Work required – Render every line of the items below as a Markdown table with the columns Row and Line, skipping blank lines.

[Word and item position data]
☆ ☆ ☆

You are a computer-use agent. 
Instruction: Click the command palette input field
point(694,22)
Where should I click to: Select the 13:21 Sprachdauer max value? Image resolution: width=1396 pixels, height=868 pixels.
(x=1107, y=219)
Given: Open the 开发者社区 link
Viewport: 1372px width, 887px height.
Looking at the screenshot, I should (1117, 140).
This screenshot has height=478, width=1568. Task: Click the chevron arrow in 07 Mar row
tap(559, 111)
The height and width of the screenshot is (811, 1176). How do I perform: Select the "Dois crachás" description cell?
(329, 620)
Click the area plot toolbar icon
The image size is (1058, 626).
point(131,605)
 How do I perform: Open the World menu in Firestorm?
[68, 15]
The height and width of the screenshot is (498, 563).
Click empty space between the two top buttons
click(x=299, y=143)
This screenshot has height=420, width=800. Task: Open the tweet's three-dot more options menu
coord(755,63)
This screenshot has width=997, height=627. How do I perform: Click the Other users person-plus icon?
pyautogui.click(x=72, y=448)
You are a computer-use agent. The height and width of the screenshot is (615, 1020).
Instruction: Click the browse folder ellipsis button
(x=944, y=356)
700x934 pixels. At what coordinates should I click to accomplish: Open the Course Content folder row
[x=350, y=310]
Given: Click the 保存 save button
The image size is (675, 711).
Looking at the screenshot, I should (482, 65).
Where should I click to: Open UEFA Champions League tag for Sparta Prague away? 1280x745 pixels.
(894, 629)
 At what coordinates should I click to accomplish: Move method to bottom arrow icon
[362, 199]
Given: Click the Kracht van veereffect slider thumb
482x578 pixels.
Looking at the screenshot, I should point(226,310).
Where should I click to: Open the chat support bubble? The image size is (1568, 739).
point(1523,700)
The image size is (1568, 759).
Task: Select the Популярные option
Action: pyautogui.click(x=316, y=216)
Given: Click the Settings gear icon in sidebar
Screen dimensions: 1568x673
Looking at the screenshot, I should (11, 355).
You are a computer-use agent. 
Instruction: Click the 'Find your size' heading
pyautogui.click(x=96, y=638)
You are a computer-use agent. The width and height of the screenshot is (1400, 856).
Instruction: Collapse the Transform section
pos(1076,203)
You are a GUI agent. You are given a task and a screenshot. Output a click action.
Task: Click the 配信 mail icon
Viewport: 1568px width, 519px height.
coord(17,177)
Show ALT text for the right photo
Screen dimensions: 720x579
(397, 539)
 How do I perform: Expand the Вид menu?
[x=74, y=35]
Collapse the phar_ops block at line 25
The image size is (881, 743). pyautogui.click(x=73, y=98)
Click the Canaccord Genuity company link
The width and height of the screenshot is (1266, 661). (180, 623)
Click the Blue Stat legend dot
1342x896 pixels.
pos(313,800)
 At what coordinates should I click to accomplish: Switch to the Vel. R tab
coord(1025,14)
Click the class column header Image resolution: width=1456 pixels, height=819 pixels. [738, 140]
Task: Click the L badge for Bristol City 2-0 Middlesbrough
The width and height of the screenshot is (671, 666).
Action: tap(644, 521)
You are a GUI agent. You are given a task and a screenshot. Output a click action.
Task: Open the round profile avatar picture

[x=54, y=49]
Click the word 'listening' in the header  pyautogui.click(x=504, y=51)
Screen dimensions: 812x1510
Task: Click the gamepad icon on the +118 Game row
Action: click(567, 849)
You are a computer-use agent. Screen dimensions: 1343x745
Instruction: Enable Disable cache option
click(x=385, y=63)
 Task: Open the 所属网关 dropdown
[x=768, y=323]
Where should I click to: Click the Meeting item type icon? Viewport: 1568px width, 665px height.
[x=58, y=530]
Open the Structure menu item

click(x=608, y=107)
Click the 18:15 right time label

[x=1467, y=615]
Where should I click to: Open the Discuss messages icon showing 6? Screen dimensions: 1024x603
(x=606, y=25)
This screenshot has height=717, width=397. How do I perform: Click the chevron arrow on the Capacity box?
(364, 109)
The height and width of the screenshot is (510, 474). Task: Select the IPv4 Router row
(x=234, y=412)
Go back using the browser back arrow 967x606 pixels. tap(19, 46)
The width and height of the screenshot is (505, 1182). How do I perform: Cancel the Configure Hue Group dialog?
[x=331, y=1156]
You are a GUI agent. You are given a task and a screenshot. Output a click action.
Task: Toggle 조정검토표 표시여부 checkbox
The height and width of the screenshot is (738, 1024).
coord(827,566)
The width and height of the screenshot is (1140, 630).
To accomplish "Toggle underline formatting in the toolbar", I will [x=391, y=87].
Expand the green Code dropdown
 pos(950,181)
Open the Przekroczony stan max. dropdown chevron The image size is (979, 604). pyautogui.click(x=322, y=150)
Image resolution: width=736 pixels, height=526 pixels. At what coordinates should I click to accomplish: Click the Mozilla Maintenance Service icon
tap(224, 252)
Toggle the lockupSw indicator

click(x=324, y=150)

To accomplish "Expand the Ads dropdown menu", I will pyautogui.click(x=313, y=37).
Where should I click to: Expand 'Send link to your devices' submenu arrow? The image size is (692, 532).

☆ ☆ ☆

Correct output –
| Row | Line |
|---|---|
| 1 | You are a computer-use agent.  |
| 2 | Instruction: Click the command palette input field |
| 3 | point(694,22) |
| 4 | Where should I click to: Select the 13:21 Sprachdauer max value? Image resolution: width=1396 pixels, height=868 pixels. |
| 5 | (x=1107, y=219) |
| 6 | Given: Open the 开发者社区 link |
| 7 | Viewport: 1372px width, 887px height. |
| 8 | Looking at the screenshot, I should (1117, 140). |
| 9 | This screenshot has height=478, width=1568. Task: Click the chevron arrow in 07 Mar row |
| 10 | tap(559, 111) |
| 11 | The height and width of the screenshot is (811, 1176). How do I perform: Select the "Dois crachás" description cell? |
| 12 | (329, 620) |
| 13 | Click the area plot toolbar icon |
| 14 | The image size is (1058, 626). |
| 15 | point(131,605) |
| 16 |  How do I perform: Open the World menu in Firestorm? |
| 17 | [68, 15] |
| 18 | The height and width of the screenshot is (498, 563). |
| 19 | Click empty space between the two top buttons |
| 20 | click(x=299, y=143) |
| 21 | This screenshot has height=420, width=800. Task: Open the tweet's three-dot more options menu |
| 22 | coord(755,63) |
| 23 | This screenshot has width=997, height=627. How do I perform: Click the Other users person-plus icon? |
| 24 | pyautogui.click(x=72, y=448) |
| 25 | You are a computer-use agent. The height and width of the screenshot is (615, 1020). |
| 26 | Instruction: Click the browse folder ellipsis button |
| 27 | (x=944, y=356) |
| 28 | 700x934 pixels. At what coordinates should I click to accomplish: Open the Course Content folder row |
| 29 | [x=350, y=310] |
| 30 | Given: Click the 保存 save button |
| 31 | The image size is (675, 711). |
| 32 | Looking at the screenshot, I should (482, 65). |
| 33 | Where should I click to: Open UEFA Champions League tag for Sparta Prague away? 1280x745 pixels. |
| 34 | (894, 629) |
| 35 |  At what coordinates should I click to accomplish: Move method to bottom arrow icon |
| 36 | [362, 199] |
| 37 | Given: Click the Kracht van veereffect slider thumb |
| 38 | 482x578 pixels. |
| 39 | Looking at the screenshot, I should point(226,310). |
| 40 | Where should I click to: Open the chat support bubble? The image size is (1568, 739). |
| 41 | point(1523,700) |
| 42 | The image size is (1568, 759). |
| 43 | Task: Select the Популярные option |
| 44 | Action: pyautogui.click(x=316, y=216) |
| 45 | Given: Click the Settings gear icon in sidebar |
| 46 | Screen dimensions: 1568x673 |
| 47 | Looking at the screenshot, I should (11, 355). |
| 48 | You are a computer-use agent.  |
| 49 | Instruction: Click the 'Find your size' heading |
| 50 | pyautogui.click(x=96, y=638) |
| 51 | You are a computer-use agent. The width and height of the screenshot is (1400, 856). |
| 52 | Instruction: Collapse the Transform section |
| 53 | pos(1076,203) |
| 54 | You are a GUI agent. You are given a task and a screenshot. Output a click action. |
| 55 | Task: Click the 配信 mail icon |
| 56 | Viewport: 1568px width, 519px height. |
| 57 | coord(17,177) |
| 58 | Show ALT text for the right photo |
| 59 | Screen dimensions: 720x579 |
| 60 | (397, 539) |
| 61 |  How do I perform: Expand the Вид menu? |
| 62 | [x=74, y=35] |
| 63 | Collapse the phar_ops block at line 25 |
| 64 | The image size is (881, 743). pyautogui.click(x=73, y=98) |
| 65 | Click the Canaccord Genuity company link |
| 66 | The width and height of the screenshot is (1266, 661). (180, 623) |
| 67 | Click the Blue Stat legend dot |
| 68 | 1342x896 pixels. |
| 69 | pos(313,800) |
| 70 |  At what coordinates should I click to accomplish: Switch to the Vel. R tab |
| 71 | coord(1025,14) |
| 72 | Click the class column header Image resolution: width=1456 pixels, height=819 pixels. [738, 140] |
| 73 | Task: Click the L badge for Bristol City 2-0 Middlesbrough |
| 74 | The width and height of the screenshot is (671, 666). |
| 75 | Action: tap(644, 521) |
| 76 | You are a GUI agent. You are given a task and a screenshot. Output a click action. |
| 77 | Task: Open the round profile avatar picture |
| 78 | [x=54, y=49] |
| 79 | Click the word 'listening' in the header  pyautogui.click(x=504, y=51) |
| 80 | Screen dimensions: 812x1510 |
| 81 | Task: Click the gamepad icon on the +118 Game row |
| 82 | Action: click(567, 849) |
| 83 | You are a computer-use agent. Screen dimensions: 1343x745 |
| 84 | Instruction: Enable Disable cache option |
| 85 | click(x=385, y=63) |
| 86 |  Task: Open the 所属网关 dropdown |
| 87 | [x=768, y=323] |
| 88 | Where should I click to: Click the Meeting item type icon? Viewport: 1568px width, 665px height. |
| 89 | [x=58, y=530] |
| 90 | Open the Structure menu item |
| 91 | click(x=608, y=107) |
| 92 | Click the 18:15 right time label |
| 93 | [x=1467, y=615] |
| 94 | Where should I click to: Open the Discuss messages icon showing 6? Screen dimensions: 1024x603 |
| 95 | (x=606, y=25) |
| 96 | This screenshot has height=717, width=397. How do I perform: Click the chevron arrow on the Capacity box? |
| 97 | (364, 109) |
| 98 | The height and width of the screenshot is (510, 474). Task: Select the IPv4 Router row |
| 99 | (x=234, y=412) |
| 100 | Go back using the browser back arrow 967x606 pixels. tap(19, 46) |
| 101 | The width and height of the screenshot is (505, 1182). How do I perform: Cancel the Configure Hue Group dialog? |
| 102 | [x=331, y=1156] |
| 103 | You are a GUI agent. You are given a task and a screenshot. Output a click action. |
| 104 | Task: Toggle 조정검토표 표시여부 checkbox |
| 105 | The height and width of the screenshot is (738, 1024). |
| 106 | coord(827,566) |
| 107 | The width and height of the screenshot is (1140, 630). |
| 108 | To accomplish "Toggle underline formatting in the toolbar", I will [x=391, y=87]. |
| 109 | Expand the green Code dropdown |
| 110 |  pos(950,181) |
| 111 | Open the Przekroczony stan max. dropdown chevron The image size is (979, 604). pyautogui.click(x=322, y=150) |
| 112 | Image resolution: width=736 pixels, height=526 pixels. At what coordinates should I click to accomplish: Click the Mozilla Maintenance Service icon |
| 113 | tap(224, 252) |
| 114 | Toggle the lockupSw indicator |
| 115 | click(x=324, y=150) |
| 116 | To accomplish "Expand the Ads dropdown menu", I will pyautogui.click(x=313, y=37). |
| 117 | Where should I click to: Expand 'Send link to your devices' submenu arrow? The image size is (692, 532). |